0
votes

Hopefully this isn't a completely idiotic question. I have a dataset df, n = 2228, p = 19 that describes characteristics of 5 breeds of horses. I would like to model the continuous variable price as a function of the other 17 predictor variables (even mix of categorical and continuous) for each breed by first splitting the data into training and test.

library(tidyverse)
library(caret)
library(glmnet)
# pre- processing reveals no undo correlation, linear dependency or near
# zero variance veriables
train <- df %>% group_by(breed) %>% sample_frac(size = 2/3) %>% droplevels()
test <- anti_join(df, train) %>% droplevels()
# I imagine I should be somehow able to do this in the following step but can't
# figure it out
model <- train(price ~ ., data = train, method = "glmnet")
test$pred <- predict(model, newdata = test)

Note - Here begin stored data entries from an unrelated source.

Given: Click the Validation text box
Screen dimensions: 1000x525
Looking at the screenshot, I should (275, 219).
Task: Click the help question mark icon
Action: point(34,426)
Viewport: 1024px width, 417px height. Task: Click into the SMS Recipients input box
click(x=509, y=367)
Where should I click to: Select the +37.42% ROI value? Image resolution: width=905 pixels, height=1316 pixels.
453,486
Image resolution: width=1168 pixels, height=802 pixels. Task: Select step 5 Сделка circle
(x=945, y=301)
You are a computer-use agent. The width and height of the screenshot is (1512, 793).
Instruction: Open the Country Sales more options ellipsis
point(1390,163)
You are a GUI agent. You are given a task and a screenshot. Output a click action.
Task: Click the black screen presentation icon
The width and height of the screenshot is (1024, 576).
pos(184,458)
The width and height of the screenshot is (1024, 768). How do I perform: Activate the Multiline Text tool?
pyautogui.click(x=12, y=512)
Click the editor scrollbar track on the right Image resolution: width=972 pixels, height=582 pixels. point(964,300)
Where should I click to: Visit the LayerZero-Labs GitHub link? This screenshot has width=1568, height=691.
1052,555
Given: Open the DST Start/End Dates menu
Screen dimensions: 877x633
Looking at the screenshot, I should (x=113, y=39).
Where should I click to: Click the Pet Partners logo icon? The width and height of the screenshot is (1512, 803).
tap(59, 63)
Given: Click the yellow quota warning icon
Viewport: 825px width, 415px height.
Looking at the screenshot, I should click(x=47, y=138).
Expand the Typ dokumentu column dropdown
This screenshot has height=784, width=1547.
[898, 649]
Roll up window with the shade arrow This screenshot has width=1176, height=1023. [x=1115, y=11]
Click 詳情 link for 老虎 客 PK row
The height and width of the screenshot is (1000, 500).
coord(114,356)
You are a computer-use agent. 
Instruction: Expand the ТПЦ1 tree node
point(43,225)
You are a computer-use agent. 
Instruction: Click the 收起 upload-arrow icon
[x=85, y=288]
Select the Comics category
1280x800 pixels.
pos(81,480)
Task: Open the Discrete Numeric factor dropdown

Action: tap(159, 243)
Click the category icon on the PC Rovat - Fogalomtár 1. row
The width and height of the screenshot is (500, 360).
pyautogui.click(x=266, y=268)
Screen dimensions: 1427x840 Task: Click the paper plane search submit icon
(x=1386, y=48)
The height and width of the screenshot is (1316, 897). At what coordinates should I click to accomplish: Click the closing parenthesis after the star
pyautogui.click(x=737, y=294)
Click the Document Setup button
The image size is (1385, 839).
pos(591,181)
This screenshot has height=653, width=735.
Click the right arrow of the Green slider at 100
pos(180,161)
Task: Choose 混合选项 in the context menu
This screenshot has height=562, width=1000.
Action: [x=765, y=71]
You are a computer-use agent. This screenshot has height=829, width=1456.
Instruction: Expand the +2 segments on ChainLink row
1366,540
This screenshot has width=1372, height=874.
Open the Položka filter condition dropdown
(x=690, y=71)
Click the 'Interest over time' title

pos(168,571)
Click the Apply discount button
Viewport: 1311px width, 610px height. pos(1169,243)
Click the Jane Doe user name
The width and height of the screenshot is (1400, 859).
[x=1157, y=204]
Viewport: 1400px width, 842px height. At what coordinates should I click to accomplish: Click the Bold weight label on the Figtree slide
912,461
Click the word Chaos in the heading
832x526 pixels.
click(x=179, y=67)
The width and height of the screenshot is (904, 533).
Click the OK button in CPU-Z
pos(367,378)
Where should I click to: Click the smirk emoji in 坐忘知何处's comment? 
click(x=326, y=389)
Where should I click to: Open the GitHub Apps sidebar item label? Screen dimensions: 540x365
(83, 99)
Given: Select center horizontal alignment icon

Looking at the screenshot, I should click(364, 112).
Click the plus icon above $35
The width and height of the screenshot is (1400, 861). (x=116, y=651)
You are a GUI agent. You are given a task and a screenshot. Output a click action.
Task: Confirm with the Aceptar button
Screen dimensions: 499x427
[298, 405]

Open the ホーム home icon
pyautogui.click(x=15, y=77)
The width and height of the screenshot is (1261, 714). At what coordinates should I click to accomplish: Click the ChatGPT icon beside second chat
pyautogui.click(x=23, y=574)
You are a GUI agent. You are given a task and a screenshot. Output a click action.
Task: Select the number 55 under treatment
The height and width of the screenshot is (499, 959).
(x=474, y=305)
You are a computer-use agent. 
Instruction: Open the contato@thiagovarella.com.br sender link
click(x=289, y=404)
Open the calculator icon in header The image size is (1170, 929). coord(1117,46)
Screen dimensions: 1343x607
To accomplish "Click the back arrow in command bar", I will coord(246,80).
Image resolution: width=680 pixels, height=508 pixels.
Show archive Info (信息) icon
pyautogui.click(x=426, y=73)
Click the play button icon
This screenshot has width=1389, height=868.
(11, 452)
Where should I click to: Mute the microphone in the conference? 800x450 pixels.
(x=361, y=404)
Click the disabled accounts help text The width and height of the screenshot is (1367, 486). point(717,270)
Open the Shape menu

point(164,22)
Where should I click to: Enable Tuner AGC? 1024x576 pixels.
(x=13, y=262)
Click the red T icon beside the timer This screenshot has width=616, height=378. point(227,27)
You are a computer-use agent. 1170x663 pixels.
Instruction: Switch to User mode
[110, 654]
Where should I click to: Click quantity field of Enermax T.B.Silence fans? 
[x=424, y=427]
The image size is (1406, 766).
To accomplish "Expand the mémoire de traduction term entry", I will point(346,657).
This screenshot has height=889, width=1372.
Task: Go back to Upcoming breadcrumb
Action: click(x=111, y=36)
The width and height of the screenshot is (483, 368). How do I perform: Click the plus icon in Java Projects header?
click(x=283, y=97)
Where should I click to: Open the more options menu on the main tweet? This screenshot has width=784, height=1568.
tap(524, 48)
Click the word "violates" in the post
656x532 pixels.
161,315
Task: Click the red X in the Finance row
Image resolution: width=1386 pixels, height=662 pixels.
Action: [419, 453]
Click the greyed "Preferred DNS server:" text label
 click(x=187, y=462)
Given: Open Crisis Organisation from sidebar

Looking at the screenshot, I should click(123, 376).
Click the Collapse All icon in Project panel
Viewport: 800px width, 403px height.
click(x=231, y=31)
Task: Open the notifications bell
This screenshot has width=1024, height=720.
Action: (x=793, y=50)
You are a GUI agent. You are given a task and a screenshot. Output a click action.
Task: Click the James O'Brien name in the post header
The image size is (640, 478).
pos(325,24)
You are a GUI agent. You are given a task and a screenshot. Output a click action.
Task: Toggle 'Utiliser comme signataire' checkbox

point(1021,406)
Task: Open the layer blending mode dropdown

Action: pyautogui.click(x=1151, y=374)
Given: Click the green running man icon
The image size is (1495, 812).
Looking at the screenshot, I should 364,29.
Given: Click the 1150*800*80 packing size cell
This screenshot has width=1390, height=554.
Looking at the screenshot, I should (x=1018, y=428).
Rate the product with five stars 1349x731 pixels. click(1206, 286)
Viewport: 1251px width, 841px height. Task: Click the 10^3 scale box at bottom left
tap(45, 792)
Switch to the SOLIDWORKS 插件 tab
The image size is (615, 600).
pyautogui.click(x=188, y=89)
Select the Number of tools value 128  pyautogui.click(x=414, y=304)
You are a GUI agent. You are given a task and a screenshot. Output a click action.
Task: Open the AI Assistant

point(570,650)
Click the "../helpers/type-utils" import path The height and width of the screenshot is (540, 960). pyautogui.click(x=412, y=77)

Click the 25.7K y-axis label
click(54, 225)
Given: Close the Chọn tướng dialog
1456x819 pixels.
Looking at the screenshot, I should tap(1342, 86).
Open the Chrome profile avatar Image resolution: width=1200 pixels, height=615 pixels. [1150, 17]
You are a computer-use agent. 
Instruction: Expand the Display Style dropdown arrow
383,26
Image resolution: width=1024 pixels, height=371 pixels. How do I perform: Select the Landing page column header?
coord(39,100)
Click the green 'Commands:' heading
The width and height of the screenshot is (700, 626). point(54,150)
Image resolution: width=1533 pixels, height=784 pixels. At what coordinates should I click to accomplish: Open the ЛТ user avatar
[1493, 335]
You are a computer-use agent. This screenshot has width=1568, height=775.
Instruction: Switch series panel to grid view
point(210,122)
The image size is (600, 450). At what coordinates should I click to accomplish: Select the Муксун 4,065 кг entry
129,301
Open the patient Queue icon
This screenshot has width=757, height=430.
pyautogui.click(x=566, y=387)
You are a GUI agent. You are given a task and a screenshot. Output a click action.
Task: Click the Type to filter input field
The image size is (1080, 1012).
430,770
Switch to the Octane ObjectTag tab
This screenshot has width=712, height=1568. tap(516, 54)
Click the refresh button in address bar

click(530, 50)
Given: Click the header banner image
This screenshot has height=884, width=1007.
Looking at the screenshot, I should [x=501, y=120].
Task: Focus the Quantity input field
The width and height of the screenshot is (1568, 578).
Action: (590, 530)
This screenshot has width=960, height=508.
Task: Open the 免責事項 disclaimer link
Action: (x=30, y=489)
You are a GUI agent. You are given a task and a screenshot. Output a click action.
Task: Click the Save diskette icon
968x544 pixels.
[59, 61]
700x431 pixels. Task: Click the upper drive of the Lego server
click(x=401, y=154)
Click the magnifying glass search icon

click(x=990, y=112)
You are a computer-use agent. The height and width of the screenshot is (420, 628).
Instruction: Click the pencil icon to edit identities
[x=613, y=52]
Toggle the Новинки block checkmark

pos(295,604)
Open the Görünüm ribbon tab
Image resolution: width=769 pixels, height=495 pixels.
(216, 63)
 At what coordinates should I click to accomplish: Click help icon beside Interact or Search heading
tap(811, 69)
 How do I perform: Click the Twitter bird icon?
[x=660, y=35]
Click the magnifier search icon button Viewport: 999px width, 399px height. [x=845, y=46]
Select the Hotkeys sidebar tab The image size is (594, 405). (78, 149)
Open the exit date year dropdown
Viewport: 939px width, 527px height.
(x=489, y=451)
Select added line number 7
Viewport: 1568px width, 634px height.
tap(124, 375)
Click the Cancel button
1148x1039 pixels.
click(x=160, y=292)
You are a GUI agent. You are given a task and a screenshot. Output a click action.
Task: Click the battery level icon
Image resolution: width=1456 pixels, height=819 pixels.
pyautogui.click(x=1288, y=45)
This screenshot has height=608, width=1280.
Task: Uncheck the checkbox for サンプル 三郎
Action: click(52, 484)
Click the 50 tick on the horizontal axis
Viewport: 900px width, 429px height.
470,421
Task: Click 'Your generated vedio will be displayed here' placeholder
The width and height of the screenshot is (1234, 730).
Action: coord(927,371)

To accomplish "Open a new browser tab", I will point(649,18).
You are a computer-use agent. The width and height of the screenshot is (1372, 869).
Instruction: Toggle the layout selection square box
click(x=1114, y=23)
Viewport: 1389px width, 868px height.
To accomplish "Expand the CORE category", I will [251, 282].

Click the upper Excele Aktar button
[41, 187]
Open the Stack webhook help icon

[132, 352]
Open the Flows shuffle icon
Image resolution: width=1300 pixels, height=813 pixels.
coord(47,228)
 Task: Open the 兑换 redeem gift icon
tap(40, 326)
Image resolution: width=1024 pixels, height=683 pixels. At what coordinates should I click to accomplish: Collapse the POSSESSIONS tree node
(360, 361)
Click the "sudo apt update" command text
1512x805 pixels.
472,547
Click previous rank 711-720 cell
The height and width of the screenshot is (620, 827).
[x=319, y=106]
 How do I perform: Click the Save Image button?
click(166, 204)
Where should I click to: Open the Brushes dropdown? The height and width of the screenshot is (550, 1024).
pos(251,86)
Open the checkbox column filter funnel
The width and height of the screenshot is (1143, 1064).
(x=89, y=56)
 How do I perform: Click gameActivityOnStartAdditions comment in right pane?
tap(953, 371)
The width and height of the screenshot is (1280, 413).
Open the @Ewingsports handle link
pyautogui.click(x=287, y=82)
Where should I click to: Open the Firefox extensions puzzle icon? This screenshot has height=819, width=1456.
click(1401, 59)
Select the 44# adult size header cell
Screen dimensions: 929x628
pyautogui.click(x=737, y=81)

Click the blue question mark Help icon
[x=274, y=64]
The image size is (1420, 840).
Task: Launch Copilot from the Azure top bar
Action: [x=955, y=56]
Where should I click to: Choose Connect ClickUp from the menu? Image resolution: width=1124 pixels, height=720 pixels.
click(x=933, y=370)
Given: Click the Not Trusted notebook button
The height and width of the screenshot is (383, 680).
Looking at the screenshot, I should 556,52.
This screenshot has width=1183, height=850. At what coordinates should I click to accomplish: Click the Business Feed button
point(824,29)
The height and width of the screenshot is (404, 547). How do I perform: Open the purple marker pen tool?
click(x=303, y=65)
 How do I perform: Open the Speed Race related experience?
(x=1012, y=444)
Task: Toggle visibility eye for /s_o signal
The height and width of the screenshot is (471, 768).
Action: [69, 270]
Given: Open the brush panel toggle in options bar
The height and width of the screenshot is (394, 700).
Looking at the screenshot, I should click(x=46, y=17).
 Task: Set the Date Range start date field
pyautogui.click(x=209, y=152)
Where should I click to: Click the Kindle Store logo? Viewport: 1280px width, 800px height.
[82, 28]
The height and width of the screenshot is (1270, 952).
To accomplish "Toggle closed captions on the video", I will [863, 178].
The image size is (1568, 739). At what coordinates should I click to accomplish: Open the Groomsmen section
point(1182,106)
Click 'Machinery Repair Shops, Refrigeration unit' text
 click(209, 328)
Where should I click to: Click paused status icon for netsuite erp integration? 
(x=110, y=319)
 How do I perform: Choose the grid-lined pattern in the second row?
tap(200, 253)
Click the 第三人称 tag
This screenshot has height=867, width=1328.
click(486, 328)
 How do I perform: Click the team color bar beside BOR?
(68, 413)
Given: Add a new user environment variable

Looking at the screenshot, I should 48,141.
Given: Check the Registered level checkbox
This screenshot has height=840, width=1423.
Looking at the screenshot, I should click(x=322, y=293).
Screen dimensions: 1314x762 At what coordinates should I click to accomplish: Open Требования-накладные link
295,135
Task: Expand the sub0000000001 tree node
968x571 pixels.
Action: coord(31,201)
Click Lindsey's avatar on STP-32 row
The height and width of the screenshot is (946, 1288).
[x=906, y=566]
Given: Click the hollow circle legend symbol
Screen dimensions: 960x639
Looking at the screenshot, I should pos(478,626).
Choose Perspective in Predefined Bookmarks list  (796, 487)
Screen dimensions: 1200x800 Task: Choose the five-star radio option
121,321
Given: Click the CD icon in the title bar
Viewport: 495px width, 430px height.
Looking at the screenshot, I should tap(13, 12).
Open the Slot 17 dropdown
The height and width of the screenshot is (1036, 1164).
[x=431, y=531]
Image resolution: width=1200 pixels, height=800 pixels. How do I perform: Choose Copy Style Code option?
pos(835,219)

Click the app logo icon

As far as I can tell I have no issue splitting the data by breed (see the above code). However, I can't figure out how to fit the model grouped by breed. What I would like to do is analogous to the following from the package nlme i.e. lmList(price ~ . |breed, data = df)

3
code looks reasonable to me, what's your question? check out createDataPartition() in caret it was designed to handle the training/testing splitNate
@NathanDay Sorry, clarified questionuser6571411
gotcha, I don't know how to do training on the fly for multiple group with caret. you could always use split and lapply to crank through it but I bet someone on here can offer a cleaner solutionNate

3 Answers

1
votes

I think what you want to do is something like

horse_typex <- df %>% filter(breed == typex)

for each type of horse, and then split these up into test and training sets.

If you desire to do a linear regression, perhaps you may want to model the log of the price instead, since it is likely skewed.

0
votes

Try:

models <- dlply(df, "breed", function(d_breed) 
  train(price ~ ., data = d_breed, method = "glmnet"))
0
votes

I recommend trying to use purrr

library(purrr)

models <- train %>% 
            split(.$breed) %>% 
            map(~train(.$price ~ ., data = ., method = "glmnet")) 

or with dplyr

models <- train %>% 
            group_by(breed) %>% 
            do(train(price ~ ., data = ., method = "glmnet")) 

It is difficult to know if this will work, but it is worth a try.